"The freedom with which these artists mix classical and popular art-historical sources, kitsch and traditional images, archetypal and personal fantasies, constitutes a rejection of the concept of progress per se. . . . It would seem that, without a specific idea of progress toward a goal, the traditional means of valuing and validating works of art are useless. Bypassing the idea of progress implies an extraordinary freedom to do and to be whatever you want. In part, this is one of the most appealing aspects of "bad" painting - that the ideas of good and bad are flexible and subject to both the immediate and the larger context in which the work is seen."1
“A show of so-called ‘bad’ paintings and drawings by fourteen artists who consciously reject traditional concepts of draftsmanship in favor of personal styles of figuration…In keeping with the museum’s policy of showing new and provocative work by living artists from throughout the United States, ‘Bad’ Painting raises several controversial issues about the nature and use of imagery in recent American art.
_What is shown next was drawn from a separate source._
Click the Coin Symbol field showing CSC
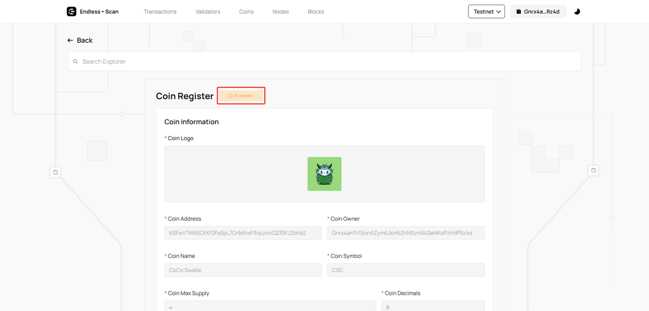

The artists whose work will be shown have discarded classical drawing modes in order to present a humorous, often sardonic, intensely personal view of the world. Although for the most part they are well known in their own communities (they are from such diverse parts of the United States as Detroit, Chicago, Sacramento, Madison (Wisconsin), Houston and New York) their work has not generally been seen in New York." According to Marcia Tucker, The New Museum’s director, ‘Bad Painting” is an ironic title for ‘good painting, which is characterized by deformation of the figure, a mixture of art-historical and non-art resources, and fantastic and irreverent content. In its disregard for accurate representation and its rejection of conventional attitudes about art, ‘bad’ painting is at once funny and moving, and often scandalous in its scorn for the standards of good taste.” - from The New Museum Press Release
1 Tucker, Marcia. "Bad" Painting. New York: New Museum, 1978.